Gluten in the Kitchen highlighted some of the most common ways we control gluten development in baking. In this bonus post, I’ll cover a couple more that didn’t make it in but are important nonetheless!
Accurately measuring flour
This point is belabored everywhere, but it bears repeating: accurate measurement of all ingredients is crucial to baking success. Baking consists of hundreds of chemical reactions, and for the right reactions to occur, the proportions of the ingredients must be accurate. Flour is especially finicky because it compacts, so when we measure it in cups (as opposed to grams or ounces), it’s easy to pack too much into the cup. Scooping with a cup and pressing against the side of the bag can add up to two tablespoons more flour than spooning into the cup and leveling—that’s a 12.5% difference! Add to that gluten’s role in texture, and we can see why recipe developers stress accurate flour measurement so much.
When we add extra flour, we add more glutenin and gliadin. Baked goods with too much flour are dry because the extra proteins absorb additional water, leaving less water available in the final product to contribute to moistness. The extra proteins also build up the gluten structure, which ultimately lends a dense and tough texture to the final baked good.
If a recipe doesn’t specify how to measure the flour, spoon it into a measuring cup, then level it off with the back of a knife or another straightedge.
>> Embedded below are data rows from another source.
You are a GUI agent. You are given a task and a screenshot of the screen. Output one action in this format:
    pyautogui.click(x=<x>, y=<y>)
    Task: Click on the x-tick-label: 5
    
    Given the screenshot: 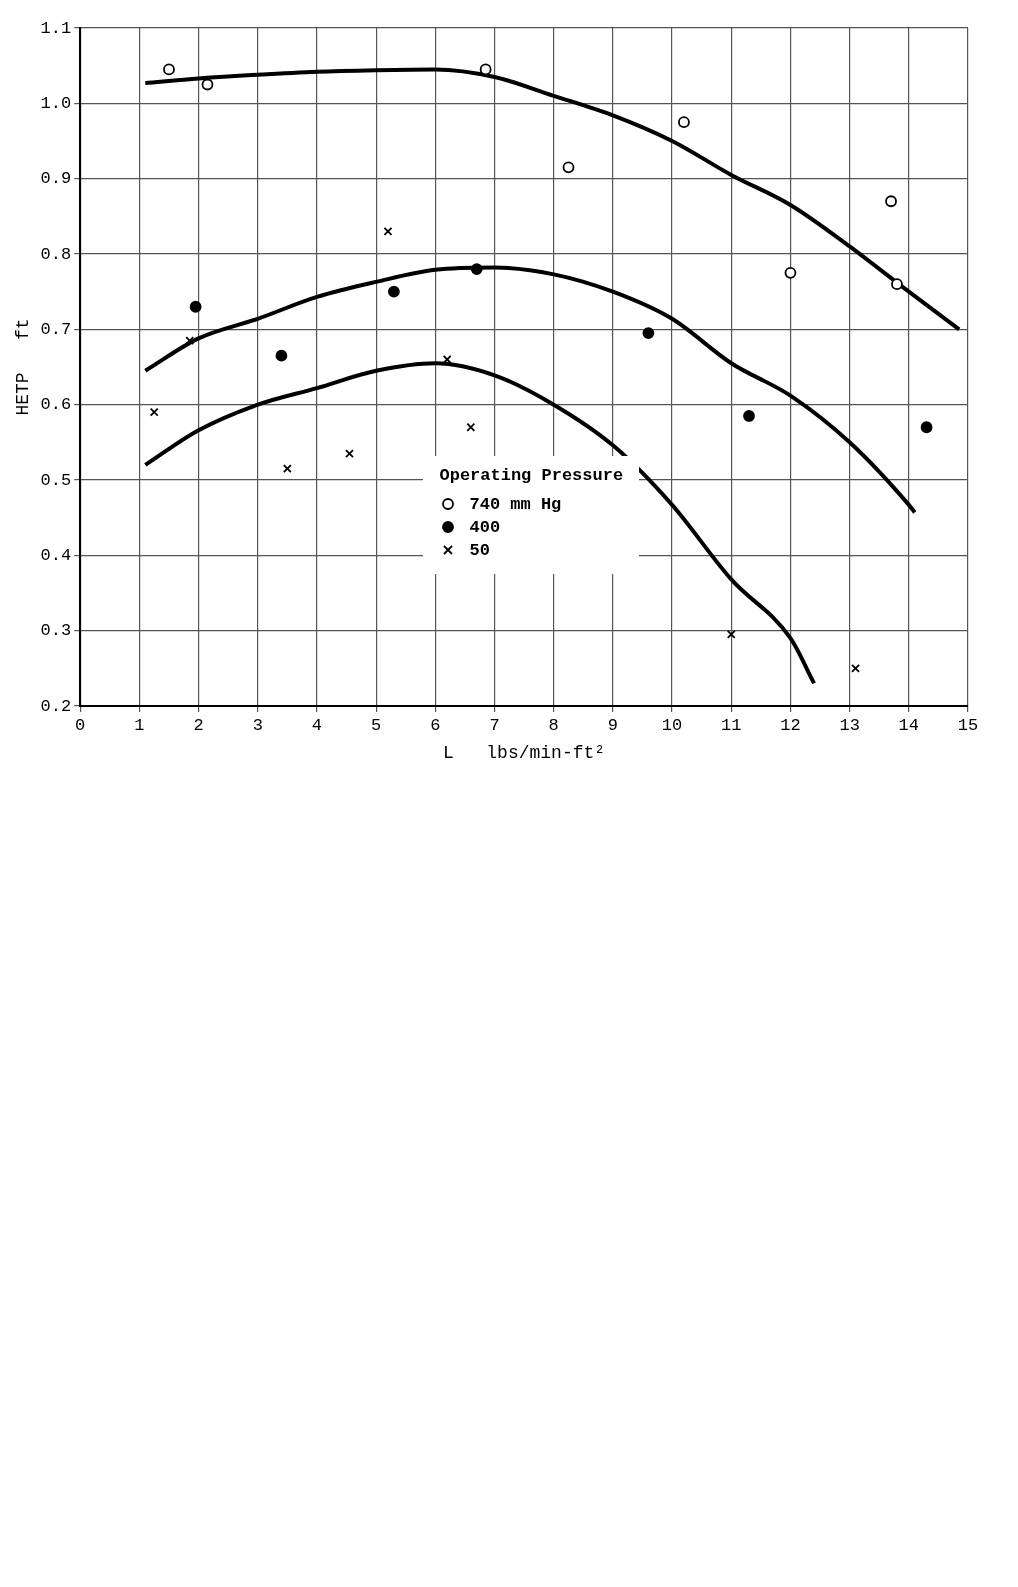 What is the action you would take?
    pyautogui.click(x=376, y=725)
    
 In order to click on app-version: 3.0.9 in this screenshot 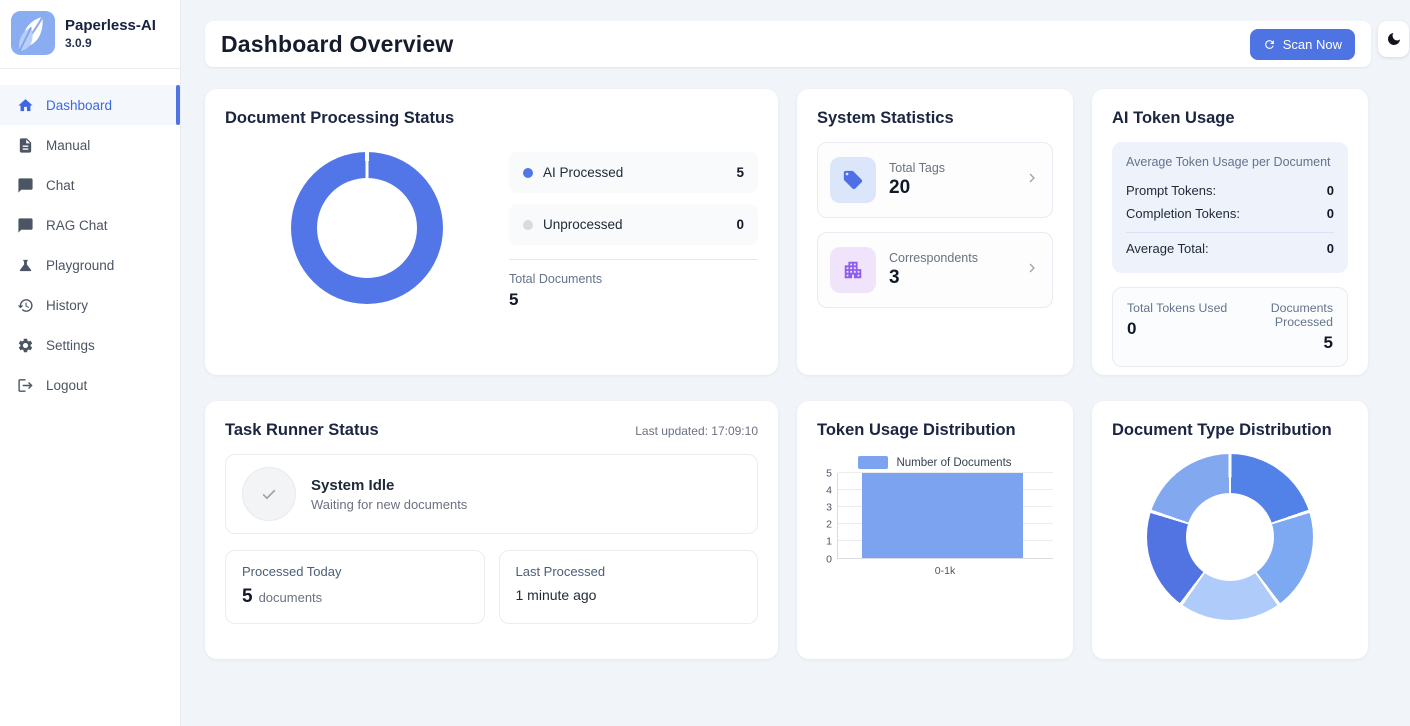, I will do `click(78, 42)`.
Even better, use a scale to measure in grams or ounces. Read more about accuracy and precision in measurement here, and take a look at the difference accurate measurement makes in muffins here!
Decreasing protein interactions for less gluten
Mix-ins block gluten.
Mix-ins such as fruits, nuts, or chocolate present physical blockades that prevent gluten strands from extending. Wedding cookies, for example, are shortbread cookies that contain a lot of nuts, and they are crumbly because the nuts keep the gluten strands even shorter than they would be in a typical shortbread. In Bakewise, Shirley Corriher adds water to the flour to develop a little extra gluten before adding it to the other ingredients. (Read more about water in shortbread here!) In most recipes, however, the proportion of mix-ins is low enough that the gluten structure will hold.
Glutathione from milk weakens gluten.
In Gluten in the Kitchen, we identified oxygen and Vitamin C as oxidizing agents that encourage the formation of strong disulfide bonds between gluten strands. I also alluded to compounds called reducing agents, which have the opposite effect. Reducing agents break disulfide bonds in gluten and decrease its overall strength. Bread dough, for example, becomes softer and easier to knead with the addition of reducing agents.
Commercial bakeries often use reducing agents to reduce mixing power, but at home, the most common reducing agent is a tiny string of just three amino acids called glutathione. Because glutathione acts slowly, its activity is mainly pertinent to breadmaking. Milk and dead yeast are a common source of glutathione.
Yeast doughs that contain milk slacken during fermentation due to glutathione activity. The resulting bread rises less in the oven because its gluten cannot trap as much air. To prevent this, some recipe scald milk before adding it to the dough. The heat inactivates the glutathione and prevents it from breaking disulfide bonds and weakening gluten. However, glutathione activity can also be desirable. Breads made with milk instead of water have a more even, fine crumb because glutathione activity decreases gluten strength, which in turn limits air bubble expansion.
Active enzymes break down the gluten network.
Flour, as a product that came from a living organism, contains enzymes. Enzymes are a type of protein that speed up chemical reactions and are involved in processes essential to all life, such as metabolism. (I will cover them in much more depth in a future post!) Like glutenin and gliadin, enzymes from wheat are also preserved in flour and reactivated in water. Flour contains a type of enzyme found in all organisms called proteases, which break down proteins including gluten.
Most commercial flours include some malted flour (you can check the ingredients label for this), which contains a higher level of proteases, as do whole wheat and rye flours. With bread, we take advantage of protease activity when we autolyse (“self-break”) or pre-ferment the dough: flour and water are mixed and allowed to sit for about half an hour, during which proteases break down gluten strands. The resulting dough is more extensible (stretchy).
Proteases typically aren’t active enough to break down too much gluten, but just as with any other enzyme, protease activity can be moderated by a multitude of factors including acidity and temperature. If any one of these variables lies outside of the enzyme’s optimal range, its efficiency will decrease. This is an idea I will explore in more depth in future posts about proteins and enzymes.
References
Bread Illustrated; America’s Test Kitchen: Brookline, 2016.
Buehler, E. Enzymes: The Little Molecules that Bake Bread. Scientific American Blog, 2012.
Corriher, S. O. Bakewise; Scribner: New York, 2008.
Figoni, P. How Baking Works, 3rd ed.; John Wiley & Sons, Inc.: Hoboken, 2011.